Benefits of using OnX Finance Lending
Last updated
Last updated
Decentralized lending platforms base their protocol on the concept of Loan To Value (LTV). LTV compares the value of your borrowed asset and accrued interest to the value of your collateral. If the LTV crosses a certain threshold, a user faces the risk of losing his collateral.
Borrowers often suffer under market volatility. If their collateral loses value because of market conditions, then their LTV increases. Here is an example to demonstrate this risk: Bob deposits 1 ETH and decides to borrow 75 % of his ETH collateral in USDT. He receives a loan of 1725 USDT. The LTV is 75 % (1725 / 2300). The platform he uses has set a liquidation threshold of 100 %. Overnight the price of ETH drops by 30 %. His LTV increases to 107 %, above the liquidation threshold, and he loses his collateral.
1. OnX Finance has eliminated the threat of getting liquidated through market volatility.
A user provides aETH as collateral. aETH is ETH staked on ETH 2.0 through ANKR. The OnX lending protocol is calculating the LTV by comparing the ETH loan to the aETH collateral.

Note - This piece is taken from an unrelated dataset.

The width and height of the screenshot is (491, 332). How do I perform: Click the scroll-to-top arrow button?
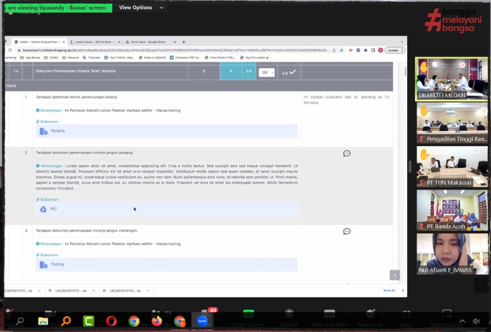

Instead of using the market price of aETH, OnX uses an oracle provided by ANKR to read the actual value of aETH. No matter how much the value of aETH or ETH goes up and down, a user can not lose his collateral through market volatility.
According to the ANKR oracle, the current real value of 1 aETH is 1.033 ETH. Let's say Bob provides 10 aETH as collateral. The real value of his collateral is 10.33 ETH (10 * 1.033). If Bob then borrows the max amount (75 % of collateral), he gets a loan of 7.7475 ETH, and his TVL is 75 % (7.7475 ÷ 10.33).
2. OnX Finance enables long-term borrowing.
An essential property of borrowing on OnX Finance is the fact that aETH is gaining value. The only way how a user can reach the liquidation threshold of 90 % is by the interest they have to pay back. However, this can take a very long time. The aETH collateral gains value since it collects ETH 2.0 staking rewards.
From the moment Bob took the loan, his debt is accruing interest that must be repaid. After some time, he owes 0.5 ETH in interest on top of the 7.7475 ETH borrowed (8.2475 total debt). Also, let's assume the real value of aETH is 1.06 at that later time. The real value of Bob's collateral would be 10.6 ETH (10 * 1.06) and his LTV 78 % (8.2475 ÷ 10.6).
3. OnX Finance has the highest ETH supply APYs in DeFi.
Lending on OnX protects against market volatility and enables long-term borrowing. On top of that, OnX provides the highest supply APY on the market. As of the time of writing, ETH suppliers earn an APY of 20 %. On Compound supplied ETH only generates an income of 0.15 % per year. On OnX users received 130 times more.